The 1854 cc four-stroke, air-cooled, 48 degree V-twin engine was purpose-built to deliver maximum torque at 2,500 rpm in the 55 to 75 mph range used for motorcycle cruising. Each cylinder has four pushrod-activated valves and twin spark plugs. To reduce friction, the forged pistons have an Alumite coating and travel in ceramic-composite-coated cylinder bores.

With an undersquare bore and stroke of 100mm (3.937 in) x 118mm (4.646 in), the engine has a compression ratio of 9.5:1 and is the first Yamaha cruiser motorcycle to be equipped with the compact Exhaust Ultimate Power Valve (EXUP) four-stroke power valve system previously only found on their line of high performance sports motorcycles.

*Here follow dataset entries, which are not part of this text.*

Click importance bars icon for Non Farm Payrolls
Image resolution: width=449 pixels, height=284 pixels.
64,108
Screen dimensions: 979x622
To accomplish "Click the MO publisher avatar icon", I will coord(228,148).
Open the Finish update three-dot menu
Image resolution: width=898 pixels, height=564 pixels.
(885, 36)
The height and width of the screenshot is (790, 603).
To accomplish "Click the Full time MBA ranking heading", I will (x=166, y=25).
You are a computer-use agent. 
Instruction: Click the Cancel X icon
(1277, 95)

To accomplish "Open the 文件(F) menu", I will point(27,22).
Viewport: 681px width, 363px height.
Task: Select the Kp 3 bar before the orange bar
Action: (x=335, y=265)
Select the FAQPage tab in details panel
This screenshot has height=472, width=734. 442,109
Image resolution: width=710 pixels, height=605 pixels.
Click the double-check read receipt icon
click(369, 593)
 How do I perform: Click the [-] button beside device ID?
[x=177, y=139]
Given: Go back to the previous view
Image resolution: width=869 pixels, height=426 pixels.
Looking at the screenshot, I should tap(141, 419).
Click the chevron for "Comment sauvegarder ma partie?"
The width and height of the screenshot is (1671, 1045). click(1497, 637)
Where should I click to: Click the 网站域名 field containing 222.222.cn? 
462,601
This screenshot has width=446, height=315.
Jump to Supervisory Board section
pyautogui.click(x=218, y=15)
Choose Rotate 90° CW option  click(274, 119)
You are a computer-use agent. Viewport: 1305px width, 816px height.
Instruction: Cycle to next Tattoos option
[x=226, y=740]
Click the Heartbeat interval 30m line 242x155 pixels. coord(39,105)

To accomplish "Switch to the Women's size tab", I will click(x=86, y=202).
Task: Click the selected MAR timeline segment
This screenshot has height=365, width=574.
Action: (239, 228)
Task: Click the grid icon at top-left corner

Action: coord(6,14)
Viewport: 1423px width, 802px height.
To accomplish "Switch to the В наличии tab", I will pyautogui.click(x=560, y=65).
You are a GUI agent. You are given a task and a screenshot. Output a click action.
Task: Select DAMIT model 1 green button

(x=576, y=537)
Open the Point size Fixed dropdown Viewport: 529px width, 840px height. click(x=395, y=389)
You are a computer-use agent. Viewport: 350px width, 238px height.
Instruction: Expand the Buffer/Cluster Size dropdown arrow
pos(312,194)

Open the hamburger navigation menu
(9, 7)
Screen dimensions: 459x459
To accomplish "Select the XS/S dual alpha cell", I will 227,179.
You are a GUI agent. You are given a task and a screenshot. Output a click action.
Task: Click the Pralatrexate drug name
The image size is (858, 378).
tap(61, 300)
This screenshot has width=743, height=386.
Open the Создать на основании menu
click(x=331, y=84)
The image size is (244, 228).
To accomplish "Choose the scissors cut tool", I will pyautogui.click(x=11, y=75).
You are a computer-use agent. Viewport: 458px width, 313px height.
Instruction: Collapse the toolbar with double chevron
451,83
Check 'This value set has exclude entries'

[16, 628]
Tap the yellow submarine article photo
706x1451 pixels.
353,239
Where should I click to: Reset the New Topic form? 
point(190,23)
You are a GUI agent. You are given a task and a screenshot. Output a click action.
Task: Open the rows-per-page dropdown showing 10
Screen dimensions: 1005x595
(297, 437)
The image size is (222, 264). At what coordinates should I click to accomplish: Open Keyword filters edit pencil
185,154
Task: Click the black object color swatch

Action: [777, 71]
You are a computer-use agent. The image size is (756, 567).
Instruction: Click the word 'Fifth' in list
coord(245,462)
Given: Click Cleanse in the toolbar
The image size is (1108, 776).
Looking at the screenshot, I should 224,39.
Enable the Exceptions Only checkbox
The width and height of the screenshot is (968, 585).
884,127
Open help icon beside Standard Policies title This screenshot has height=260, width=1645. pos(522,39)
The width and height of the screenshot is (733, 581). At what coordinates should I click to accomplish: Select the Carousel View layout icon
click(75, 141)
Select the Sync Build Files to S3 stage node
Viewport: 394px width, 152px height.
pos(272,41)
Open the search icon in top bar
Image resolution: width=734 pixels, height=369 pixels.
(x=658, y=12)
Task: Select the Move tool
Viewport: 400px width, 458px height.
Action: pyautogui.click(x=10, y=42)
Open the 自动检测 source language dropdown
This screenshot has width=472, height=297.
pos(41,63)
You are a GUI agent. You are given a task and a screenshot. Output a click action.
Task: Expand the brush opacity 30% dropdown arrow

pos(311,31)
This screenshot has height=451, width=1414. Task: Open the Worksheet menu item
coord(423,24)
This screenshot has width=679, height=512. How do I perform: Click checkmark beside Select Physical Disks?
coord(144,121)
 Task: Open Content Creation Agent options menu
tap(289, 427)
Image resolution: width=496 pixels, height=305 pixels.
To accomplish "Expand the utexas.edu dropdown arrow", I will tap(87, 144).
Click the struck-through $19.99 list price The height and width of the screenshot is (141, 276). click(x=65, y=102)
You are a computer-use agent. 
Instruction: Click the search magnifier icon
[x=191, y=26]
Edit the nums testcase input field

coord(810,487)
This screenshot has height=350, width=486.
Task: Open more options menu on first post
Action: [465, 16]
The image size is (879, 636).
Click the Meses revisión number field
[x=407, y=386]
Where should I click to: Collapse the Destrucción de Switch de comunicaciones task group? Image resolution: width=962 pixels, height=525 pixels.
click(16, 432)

An unusual feature of the new engine is a special 'pent-roof combustion chamber', designed to increase the efficiency of gas flow. The engine also has counter-rotating balancers on both ends of the crankshaft to reduce the vibration typical of large V-Twins.

==Transmission==
The engine's output is transmitted via a wide-ratio five-speed gearbox and compact new transfer case, with power delivery controlled by a hydraulic clutch, the XV1900A Midnight Star is equipped with a belt drive system.

==Frame==
A lightweight long wheelbase (1715 mm) frame was designed using aluminum die casting to minimize weight, with a double cradle design to provide the strength. Suspension consists of a die cast aluminum swinging arm and a hidden single horizontal rear shock absorber and large diameter front forks.

==Raider version==
Starting in 2008, a custom version was produced in limited numbers featuring a lowered seat, lengthened front forks, a wider 210 mm rear tyre, the widest on any Yamaha motorcycle,
and special black finish to the engine and a range of custom fittings. The Raider was discontinued for 2018.